**Given problem 1:**
Summarize the post on children's parties in two sentences.
**Given problem 2:**
Give the name of every person who leaves a comment on the post on children's parties.
**Given problem 3:**
Answer these questions on the post on children's parties.
(a) What age is The TT about to turn?
(b) Under the rule Amanda describes, how many guests does a child turning 5 get?
(c) According to Dollylonglegs, what served as the party pack?

**Source text:**
··········

Of course, these kinds parties are very lovely and the children have a marvellous time: I'm sure that if we were very well-off we'd pull out the stops too but we really can't run to that kind of opulence chez Trefusis: I do wish that someone brave would come out with a Party Non-Proliferation Treaty, and we could go back to the low-fi approach of the 1970's.

I'm old enough to know that I don't need to compete with the hiring of a cinema, or having a flower-fairy themed party with 'real fairies' in a West London garden square and until now, we've had parties at home similar to the ones i had as a child. However, if one has to invite the whole class even something very modest gets shockingly expensive - now that The TT is about to turn five and every single person she meets seems to be her 'bestest friend in the whole world', I've had trouble capping the guest list at school friends only. I can't see how I can get away without hiring the church hall and the thought of trying to keep thirty children happy for a couple of hours with me as the 'mum-tertainment' fills me with clammy-handed dread, so there will have to be someone hired in for a side-show too. I can manage the food on my own, and bugger the party bags - they can have cake and a novelty pencil - but still, it's working out at about £100 per hour. Yikes.

Does anyone have any suggestions about giving a fun children's party without busting the budget or a blood-vessel?


Dollylonglegs said...

Pizza Express pizza making party - it was about a Fiver a child, no need for entertainment as the pizza making kept them busy and the left over pizza was the party pack. And the real genuis of the venue .... someone else cleans up.

Amanda said...

Most of my friends have similar issues. The way most of them are handling it? You only get as many guests as how old you are on that birthday. So, if you are turning 5, you get 5 guests for your party (plus the birthday child). This makes it much less expensive & a lot less stressful.

Also, as I got older, I could pick a party or a fancy dinner/ event out with 1 friend. I picked the 1 friend event every year from the time I was 7. I loved fancy/expensive dinners from a young age!

Good luck!

Lisa-Marie said...

The oldest of the children I nanny has just has his fifth birthday. THe family I work for are upper middle class, but my boss (his mum) was a nursery nurse before moving up the ranks and I trained as a teacher. THere in one thing you learn and go with and that is a THEME.

··········

**Listed entries:**
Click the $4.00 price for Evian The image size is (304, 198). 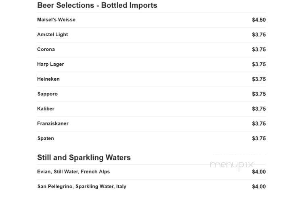tap(259, 172)
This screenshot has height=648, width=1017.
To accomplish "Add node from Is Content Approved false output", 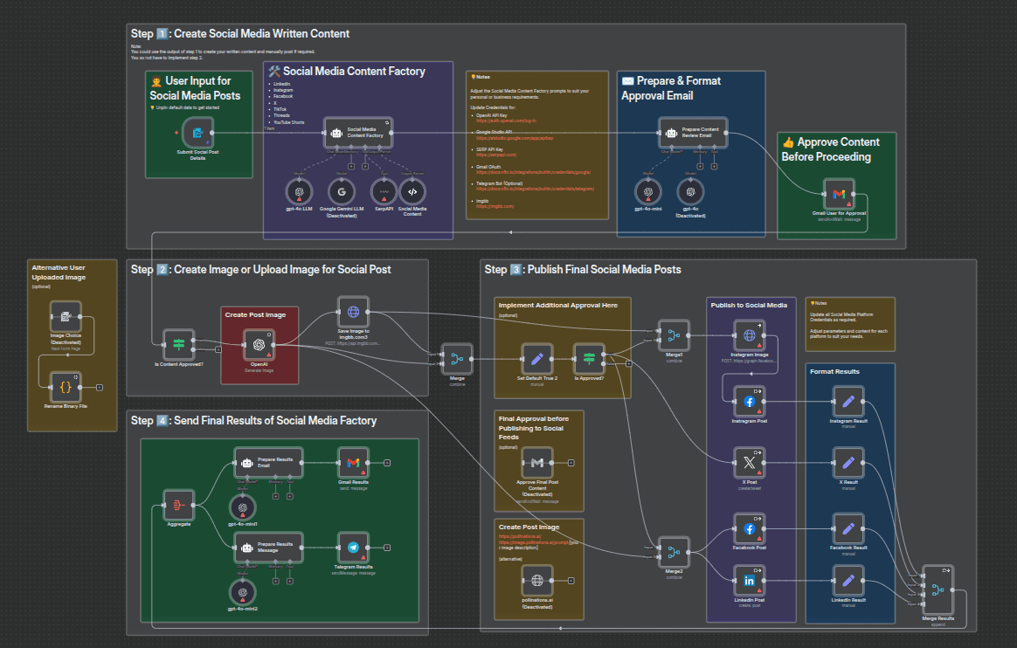I will 218,349.
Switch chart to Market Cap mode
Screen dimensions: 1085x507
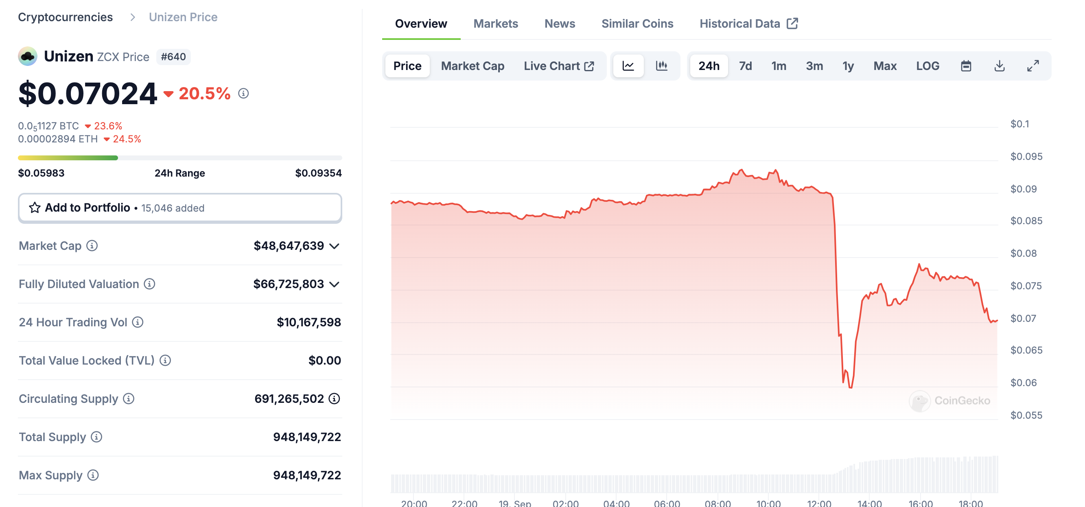472,66
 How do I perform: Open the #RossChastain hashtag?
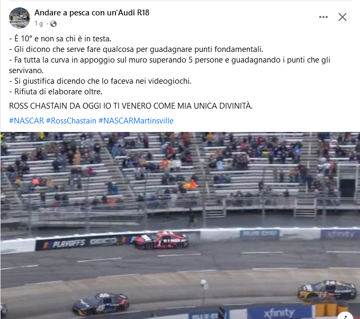point(71,121)
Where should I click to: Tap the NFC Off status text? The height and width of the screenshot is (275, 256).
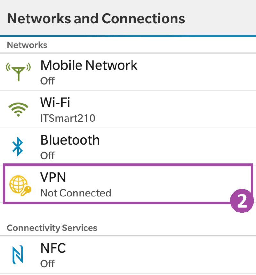click(47, 263)

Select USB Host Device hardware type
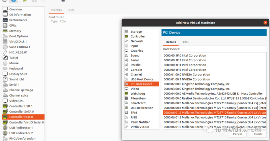tap(141, 79)
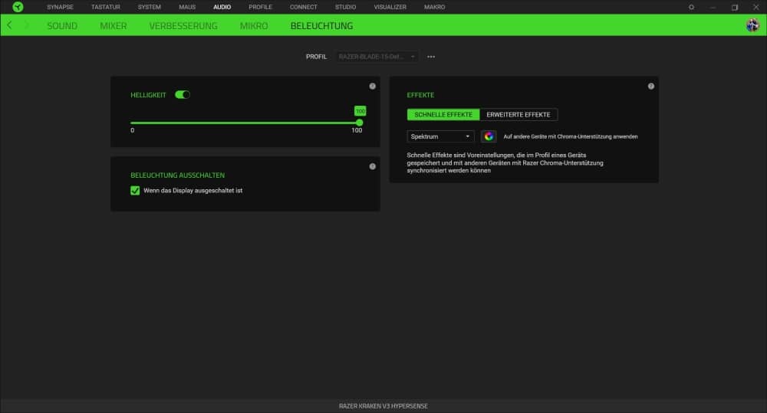The width and height of the screenshot is (767, 413).
Task: Select Erweiterte Effekte button
Action: pyautogui.click(x=518, y=114)
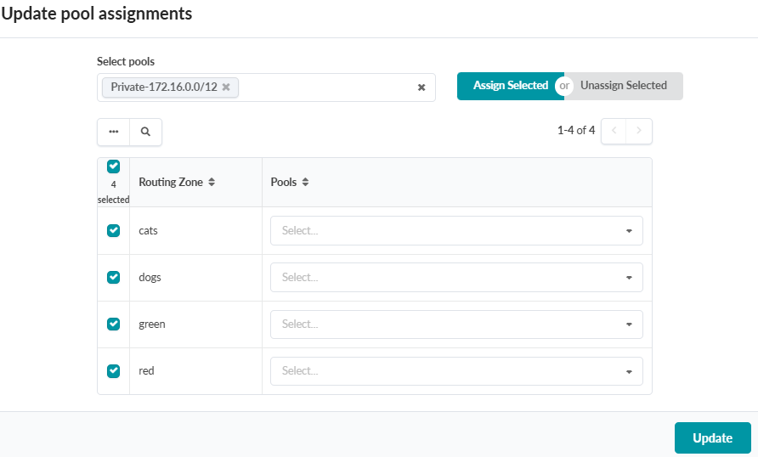The image size is (758, 457).
Task: Sort by Routing Zone column
Action: [x=177, y=182]

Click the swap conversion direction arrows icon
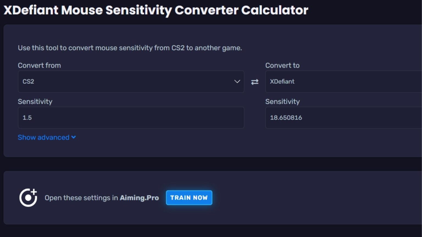point(254,82)
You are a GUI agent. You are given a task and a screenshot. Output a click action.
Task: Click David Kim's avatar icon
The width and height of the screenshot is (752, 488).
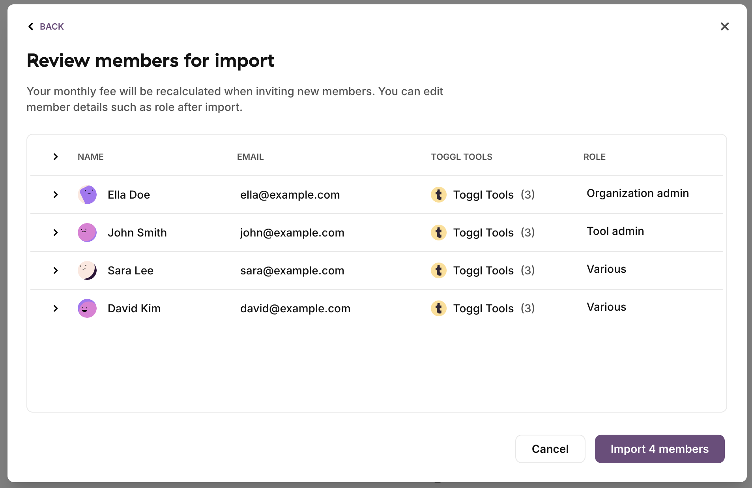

··········

**Right answer 1:**
The writer says the family cannot afford lavish children's parties, but with The TT about to turn five, even a modest party with a hired church hall and a hired entertainer works out at about £100 per hour. Commenters suggest a Pizza Express pizza-making party at about a fiver a child, or limiting the number of guests to the age the child is turning.

**Right answer 2:**
Dollylonglegs, Amanda, Lisa-Marie

**Right answer 3:**
(a) Five.
(b) Five guests, plus the birthday child.
(c) The leftover pizza.